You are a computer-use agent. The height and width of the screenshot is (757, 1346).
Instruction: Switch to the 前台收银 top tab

* * *

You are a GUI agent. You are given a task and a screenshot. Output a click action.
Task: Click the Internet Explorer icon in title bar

==

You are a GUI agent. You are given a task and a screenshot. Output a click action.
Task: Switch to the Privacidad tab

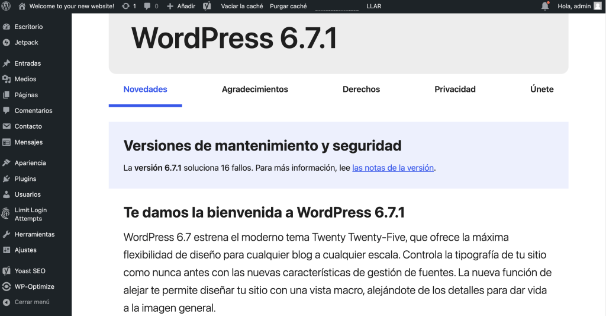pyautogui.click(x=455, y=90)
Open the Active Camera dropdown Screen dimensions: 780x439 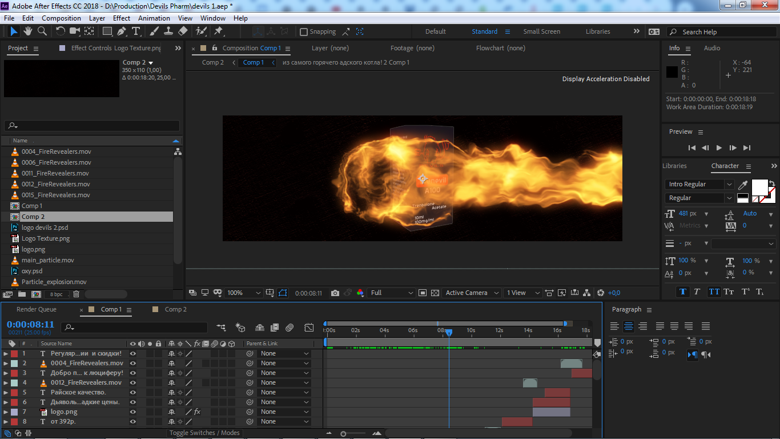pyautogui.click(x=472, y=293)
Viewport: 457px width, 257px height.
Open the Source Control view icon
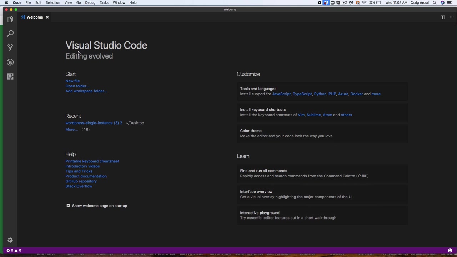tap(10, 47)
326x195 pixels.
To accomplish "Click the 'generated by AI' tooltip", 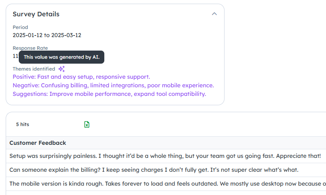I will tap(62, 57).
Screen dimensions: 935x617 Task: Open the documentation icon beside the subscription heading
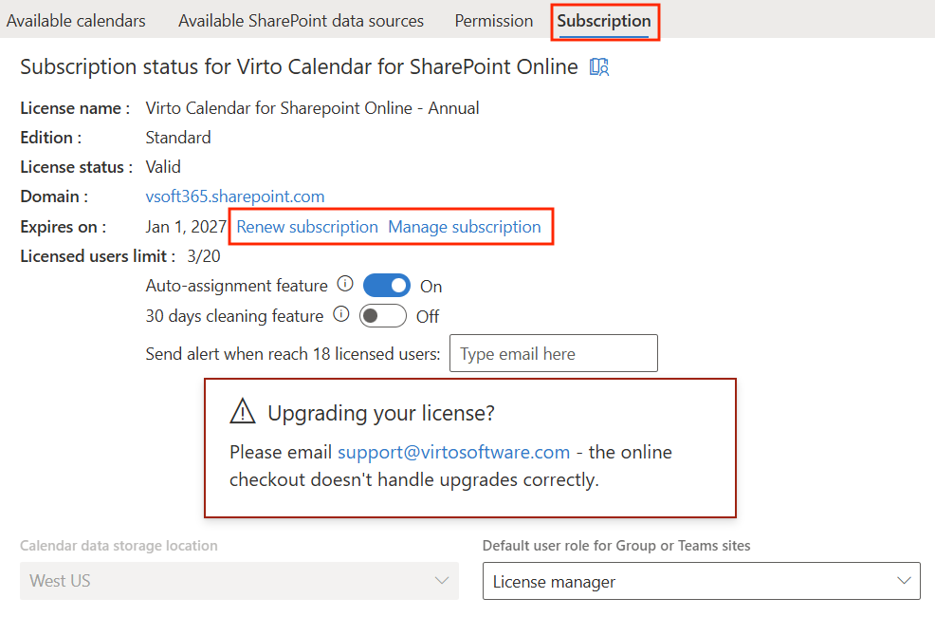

* _WHAT YOU WILL DO_
Match on "width" and copy out every line of the entries that contains it.

* _OUTPUT_
You are a computer-use agent. The height and width of the screenshot is (757, 1346).
Viewport: 457px width, 257px height.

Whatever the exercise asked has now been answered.